#### [Exercise description]
Return every line of the material below that contains the word "Open", matching its capitalization exactly.

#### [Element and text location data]

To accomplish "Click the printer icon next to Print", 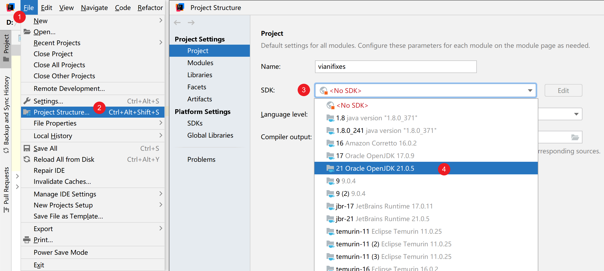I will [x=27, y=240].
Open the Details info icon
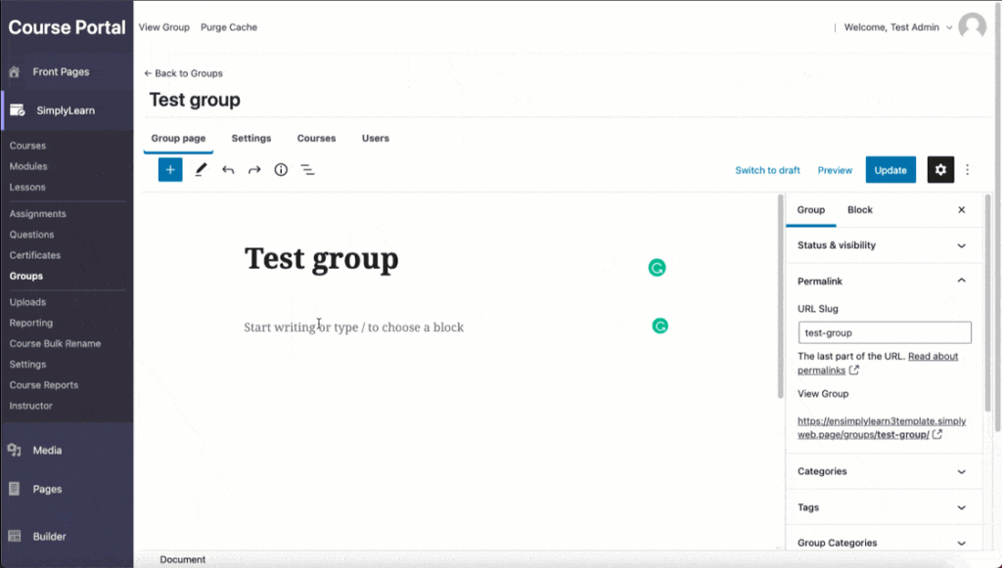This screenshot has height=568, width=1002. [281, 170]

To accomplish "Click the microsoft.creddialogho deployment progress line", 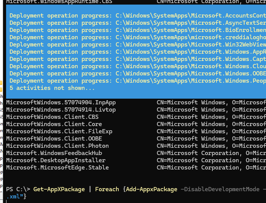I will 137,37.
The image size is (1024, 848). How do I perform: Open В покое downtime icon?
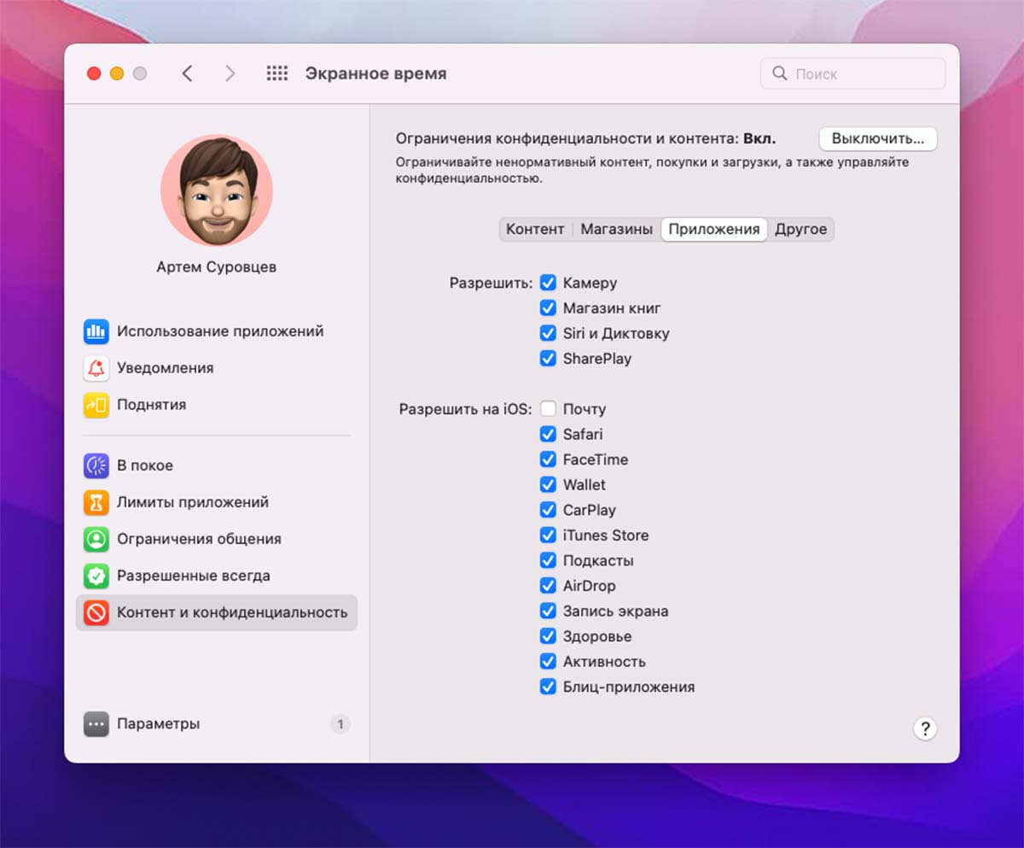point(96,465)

#### [Reply]
Open the Details info icon
The image size is (1024, 848). How do I perform: Open В покое downtime icon?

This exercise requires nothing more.